Todos os interesses que deviam ser zelados por municípios estão à mercê de um ministro que reside em Lisboa, e que nem os conhece, nem devidamente os aprecia. Daqui resulta o predomínio da capital sobre as províncias, a pouca vida política destas, a sua anulação, e quase nenhuma acção sobre os negócios públicos; enfim, daqui vem a influência funesta de certos homens que, colocados pelo acaso, ou pelos cálculos da sua ambição, no foco onde se concentram todos os poderes, lançaram mão deles, e subjugam por este modo o reino, que pode, mas que já lhes não sabe resistir.

Alexandre Herculano – Opúsculos, Tomo I, Edição de Joel Serrão, Livraria Bertrand, 1983



Numa época de proximidade, imediatismo, trocas e deslocações encurtadas, valerá a pena repensar a proximidade dos municípios e freguesias, não como empecilhos retrógrados mas como células estratégicas em plena e prudente ligação com outras unidades. Só conscientes das capacidades endógenas e perto da agregação de interesses, como atenuante de alguns danos inerentes ao contexto democrático poderão ser viabilizadas alternativas de mercado que desviem o abusivo tentáculo do Estado. A diferença está em perceber que a solução, mesmo no recente Documento Verde, não pode partir de cima mas deve, isso sim, seguir uma coordenação territorial mais negociada entre as partes no local, na posse de informação valiosa e que não esqueça a importância do financiamento local como travão ao caciquismo. Quando a vontade de colaborar com outros grupos parte da base, assente nas próprias escolhas, reflecte a importância de laços familiares, redes de contactos profissionais, comunhão dos mesmos cultos, trocas comerciais e uma multiplicidade de outras relações civis que se cristalizaram num certo território.

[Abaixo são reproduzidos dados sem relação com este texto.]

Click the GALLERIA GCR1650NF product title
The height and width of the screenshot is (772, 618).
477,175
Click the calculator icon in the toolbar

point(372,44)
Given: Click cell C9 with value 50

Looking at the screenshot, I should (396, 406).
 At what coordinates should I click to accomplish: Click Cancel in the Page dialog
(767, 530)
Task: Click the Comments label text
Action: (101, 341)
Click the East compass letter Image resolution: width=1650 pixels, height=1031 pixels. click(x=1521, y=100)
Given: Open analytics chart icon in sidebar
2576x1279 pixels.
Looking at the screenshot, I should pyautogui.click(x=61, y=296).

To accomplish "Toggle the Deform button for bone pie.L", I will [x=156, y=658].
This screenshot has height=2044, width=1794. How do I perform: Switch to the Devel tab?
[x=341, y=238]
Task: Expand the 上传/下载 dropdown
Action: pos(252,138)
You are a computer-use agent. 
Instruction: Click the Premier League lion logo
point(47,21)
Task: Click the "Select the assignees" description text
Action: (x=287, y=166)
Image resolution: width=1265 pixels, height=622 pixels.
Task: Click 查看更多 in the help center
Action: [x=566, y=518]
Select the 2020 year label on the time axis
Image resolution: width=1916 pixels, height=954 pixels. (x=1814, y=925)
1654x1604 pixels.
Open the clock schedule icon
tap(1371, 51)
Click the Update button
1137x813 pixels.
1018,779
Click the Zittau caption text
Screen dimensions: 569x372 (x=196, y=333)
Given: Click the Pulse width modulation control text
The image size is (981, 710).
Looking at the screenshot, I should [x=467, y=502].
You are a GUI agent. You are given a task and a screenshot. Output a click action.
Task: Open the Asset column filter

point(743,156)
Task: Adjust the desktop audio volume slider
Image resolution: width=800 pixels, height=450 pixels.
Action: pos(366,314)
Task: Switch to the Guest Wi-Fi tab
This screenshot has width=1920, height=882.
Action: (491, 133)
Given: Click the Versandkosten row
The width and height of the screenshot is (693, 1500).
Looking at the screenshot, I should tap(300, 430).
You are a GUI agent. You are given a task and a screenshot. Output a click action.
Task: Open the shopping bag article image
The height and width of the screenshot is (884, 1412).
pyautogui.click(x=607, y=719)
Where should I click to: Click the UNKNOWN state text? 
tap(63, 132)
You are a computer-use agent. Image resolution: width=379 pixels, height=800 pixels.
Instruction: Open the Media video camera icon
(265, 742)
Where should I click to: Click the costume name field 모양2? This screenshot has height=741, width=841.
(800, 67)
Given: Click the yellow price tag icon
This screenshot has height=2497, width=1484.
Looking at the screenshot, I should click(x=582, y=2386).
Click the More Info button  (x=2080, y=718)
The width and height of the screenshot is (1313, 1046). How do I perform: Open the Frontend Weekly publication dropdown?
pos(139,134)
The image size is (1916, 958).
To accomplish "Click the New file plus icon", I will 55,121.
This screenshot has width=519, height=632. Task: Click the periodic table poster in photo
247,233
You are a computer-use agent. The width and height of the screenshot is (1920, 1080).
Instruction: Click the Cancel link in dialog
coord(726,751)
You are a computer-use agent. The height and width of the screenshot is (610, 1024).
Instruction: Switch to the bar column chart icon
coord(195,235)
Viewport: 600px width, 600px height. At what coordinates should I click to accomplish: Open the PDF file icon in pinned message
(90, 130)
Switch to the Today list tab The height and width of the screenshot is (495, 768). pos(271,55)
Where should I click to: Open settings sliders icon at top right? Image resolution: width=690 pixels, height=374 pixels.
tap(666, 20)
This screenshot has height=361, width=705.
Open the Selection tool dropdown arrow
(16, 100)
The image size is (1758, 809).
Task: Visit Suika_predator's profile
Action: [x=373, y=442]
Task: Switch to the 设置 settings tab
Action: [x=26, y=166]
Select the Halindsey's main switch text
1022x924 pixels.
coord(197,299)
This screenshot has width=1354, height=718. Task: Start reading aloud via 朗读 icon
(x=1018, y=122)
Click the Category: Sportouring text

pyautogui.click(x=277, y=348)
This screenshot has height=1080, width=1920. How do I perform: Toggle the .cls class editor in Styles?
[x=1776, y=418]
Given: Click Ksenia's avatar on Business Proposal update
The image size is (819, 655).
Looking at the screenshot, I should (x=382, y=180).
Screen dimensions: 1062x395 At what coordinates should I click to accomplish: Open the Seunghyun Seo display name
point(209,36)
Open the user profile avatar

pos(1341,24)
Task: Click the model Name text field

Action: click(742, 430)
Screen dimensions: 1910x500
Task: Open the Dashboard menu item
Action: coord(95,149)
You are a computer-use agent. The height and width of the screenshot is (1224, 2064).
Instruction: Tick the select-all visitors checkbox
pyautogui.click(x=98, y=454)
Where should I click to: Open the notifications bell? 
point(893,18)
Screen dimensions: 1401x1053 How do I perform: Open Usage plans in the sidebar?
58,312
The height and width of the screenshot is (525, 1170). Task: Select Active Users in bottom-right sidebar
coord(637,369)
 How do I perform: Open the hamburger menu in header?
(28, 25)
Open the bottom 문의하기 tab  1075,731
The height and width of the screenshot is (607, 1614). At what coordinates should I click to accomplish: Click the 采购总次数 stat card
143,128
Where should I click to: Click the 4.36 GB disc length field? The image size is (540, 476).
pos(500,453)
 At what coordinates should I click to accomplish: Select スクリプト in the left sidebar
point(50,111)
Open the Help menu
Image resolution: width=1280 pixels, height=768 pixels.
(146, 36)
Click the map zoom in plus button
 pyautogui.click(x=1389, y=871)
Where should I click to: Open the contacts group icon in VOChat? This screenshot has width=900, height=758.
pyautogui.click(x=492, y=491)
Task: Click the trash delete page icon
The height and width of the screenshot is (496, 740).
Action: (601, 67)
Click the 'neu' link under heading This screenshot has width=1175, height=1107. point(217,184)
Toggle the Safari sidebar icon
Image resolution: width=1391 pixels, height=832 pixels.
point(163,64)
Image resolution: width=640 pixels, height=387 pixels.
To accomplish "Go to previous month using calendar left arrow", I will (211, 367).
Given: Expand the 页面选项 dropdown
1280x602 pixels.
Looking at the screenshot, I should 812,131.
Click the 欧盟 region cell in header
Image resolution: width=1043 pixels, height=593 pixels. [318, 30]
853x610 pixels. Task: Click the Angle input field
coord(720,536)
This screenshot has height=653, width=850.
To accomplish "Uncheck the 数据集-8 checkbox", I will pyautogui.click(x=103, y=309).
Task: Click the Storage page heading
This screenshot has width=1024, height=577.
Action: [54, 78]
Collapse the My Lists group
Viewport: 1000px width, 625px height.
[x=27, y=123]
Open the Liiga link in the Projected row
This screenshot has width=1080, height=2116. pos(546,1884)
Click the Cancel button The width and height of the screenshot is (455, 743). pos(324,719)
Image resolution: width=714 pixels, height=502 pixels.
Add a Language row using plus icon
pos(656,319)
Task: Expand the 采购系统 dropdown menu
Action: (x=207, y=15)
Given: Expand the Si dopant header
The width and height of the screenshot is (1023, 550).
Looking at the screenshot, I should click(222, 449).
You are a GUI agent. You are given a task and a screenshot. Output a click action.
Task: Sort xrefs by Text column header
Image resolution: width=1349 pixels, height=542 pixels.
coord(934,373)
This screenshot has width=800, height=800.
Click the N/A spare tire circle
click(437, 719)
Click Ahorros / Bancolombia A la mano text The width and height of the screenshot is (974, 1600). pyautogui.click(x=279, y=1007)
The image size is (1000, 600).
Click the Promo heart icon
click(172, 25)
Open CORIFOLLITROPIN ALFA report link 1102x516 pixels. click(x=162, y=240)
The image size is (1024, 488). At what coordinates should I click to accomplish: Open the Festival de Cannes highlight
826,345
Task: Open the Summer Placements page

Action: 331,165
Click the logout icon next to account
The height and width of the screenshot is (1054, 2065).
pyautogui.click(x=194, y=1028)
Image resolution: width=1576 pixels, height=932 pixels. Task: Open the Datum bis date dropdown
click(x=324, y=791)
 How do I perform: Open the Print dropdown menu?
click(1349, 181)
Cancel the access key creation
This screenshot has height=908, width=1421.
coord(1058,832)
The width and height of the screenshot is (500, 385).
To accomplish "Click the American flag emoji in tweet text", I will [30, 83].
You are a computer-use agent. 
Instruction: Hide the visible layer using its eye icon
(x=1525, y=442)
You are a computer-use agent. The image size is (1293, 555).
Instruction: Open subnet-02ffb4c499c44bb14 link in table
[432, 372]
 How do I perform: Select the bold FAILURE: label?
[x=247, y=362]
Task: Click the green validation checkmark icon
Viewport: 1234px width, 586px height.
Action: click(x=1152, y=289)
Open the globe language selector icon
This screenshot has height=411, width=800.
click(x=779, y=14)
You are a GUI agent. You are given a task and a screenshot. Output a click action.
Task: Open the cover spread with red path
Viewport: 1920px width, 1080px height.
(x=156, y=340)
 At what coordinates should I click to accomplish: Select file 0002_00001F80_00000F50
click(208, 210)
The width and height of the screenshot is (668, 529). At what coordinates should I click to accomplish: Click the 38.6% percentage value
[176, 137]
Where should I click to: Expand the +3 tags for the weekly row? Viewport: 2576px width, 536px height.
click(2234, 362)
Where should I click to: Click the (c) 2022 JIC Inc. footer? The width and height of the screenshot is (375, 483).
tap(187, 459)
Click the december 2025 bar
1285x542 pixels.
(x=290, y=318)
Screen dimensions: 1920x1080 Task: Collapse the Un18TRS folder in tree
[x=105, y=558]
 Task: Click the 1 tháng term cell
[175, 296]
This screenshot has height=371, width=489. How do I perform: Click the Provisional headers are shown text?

Partindo dessas escolhas autónomas é possível então explorar concertação horizontal e rede de parcerias voluntárias, na formação de capital social. Será crucial perseguir este ideal mesmo se o Estado central, amanhã, acenar com o lançamento do último "grito tecnológico" da versatilidade na captação de informação, prometendo um sistema de cálculo de outputs infalível e unificado que substitua os elos de proximidade. Simplesmente porque a experiência histórica não compactua com promessas paradoxais.